Sadly, the reputation of our judiciary was further damaged last week by the revelation that Chief Justice John Murray had, at his first meeting with Taoiseach Enda Kenny, raised concerns held by judges over the impact of recent tax changes on their pensions. It is excessive to use words like seedy but anyone who recalls the era of Thomas Finlay would have felt queasy over a spectacle that bore far too close a resemblance to the exchanges a Taoiseach normally has with the Vintners Association.
Our judges have, courtesy of a shackled media and a cowed political class, acquired an increasingly sacerdotal hue. Like our former Catholic prelates, we are regularly told, in particular by our judges themselves, that they are no ordinary citizens. Our judiciary though should know that in all polities from the ECB to Machiavelli's Prince unbridled authority will, if it is not tempered by some form of accountability, eventually dawdle towards the seductive territories of self-interest.
The fact that the story appeared at all indicates that Mr Kenny, whose capacity to use the political knife has been consistently underestimated, appears to have sent the Chief Justice off with a flea in his ear. He was right to do so in private, and in public, for if our judges are fretting about how to survive on the 'widow's mite' of a €2.3m pension they have little to be worrying about.
Or to put it a different way, judges should be applying their minds to far more serious matters than their terms and conditions. The public have been scandalised by the vast carelessness with which our banking and economic elites ran their affairs. More seriously, the social compact has been compromised by our apparent inability to deal with these scandals.

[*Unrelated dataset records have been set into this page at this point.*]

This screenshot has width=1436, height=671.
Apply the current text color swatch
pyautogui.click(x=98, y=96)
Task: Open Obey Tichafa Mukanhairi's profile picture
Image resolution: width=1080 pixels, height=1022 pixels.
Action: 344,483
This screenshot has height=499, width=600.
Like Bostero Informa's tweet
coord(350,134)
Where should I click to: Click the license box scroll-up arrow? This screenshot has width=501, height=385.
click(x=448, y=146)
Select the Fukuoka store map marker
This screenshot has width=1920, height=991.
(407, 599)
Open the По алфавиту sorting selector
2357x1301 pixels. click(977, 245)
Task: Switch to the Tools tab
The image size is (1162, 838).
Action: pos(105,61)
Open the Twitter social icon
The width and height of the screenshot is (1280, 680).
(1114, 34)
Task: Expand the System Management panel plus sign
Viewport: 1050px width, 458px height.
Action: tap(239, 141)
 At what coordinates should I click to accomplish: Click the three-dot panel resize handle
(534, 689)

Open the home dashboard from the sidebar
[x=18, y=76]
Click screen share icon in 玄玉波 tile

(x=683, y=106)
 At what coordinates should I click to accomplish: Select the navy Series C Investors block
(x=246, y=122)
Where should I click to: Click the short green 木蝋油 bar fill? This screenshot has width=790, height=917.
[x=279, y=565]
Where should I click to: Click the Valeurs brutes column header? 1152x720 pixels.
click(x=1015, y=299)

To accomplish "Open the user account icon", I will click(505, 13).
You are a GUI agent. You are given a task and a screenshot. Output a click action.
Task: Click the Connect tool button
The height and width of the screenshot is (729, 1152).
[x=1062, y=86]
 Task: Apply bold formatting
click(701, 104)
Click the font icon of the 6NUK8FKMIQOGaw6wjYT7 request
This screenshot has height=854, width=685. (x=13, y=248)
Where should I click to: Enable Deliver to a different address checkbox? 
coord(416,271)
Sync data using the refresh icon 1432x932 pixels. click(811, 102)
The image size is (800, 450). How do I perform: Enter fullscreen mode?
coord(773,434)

In issues such as this a disillusioned, cynical public inevitably look to self-proclaimed pillars of the State for guidance. However, when it comes to our judges, we can apparently go whistle, for, with rare exceptions, the judiciary have been as mute as the famous three monkeys on these issues.
Judges, of course, should not act like politicians manqué and use the courtroom as an alternative legislative forum but, like the President, they can make their views known in a subtle fashion.
The Coalition's forthcoming referendum should have a wider brief than pensions.
Seeing as politicians, quite rightly, have to produce a register of interests when they are elected, it should include the setting up of a similar register and a judicial council for a judiciary who appear to be struggling to understand that in a republic everyone, including judges, is equal.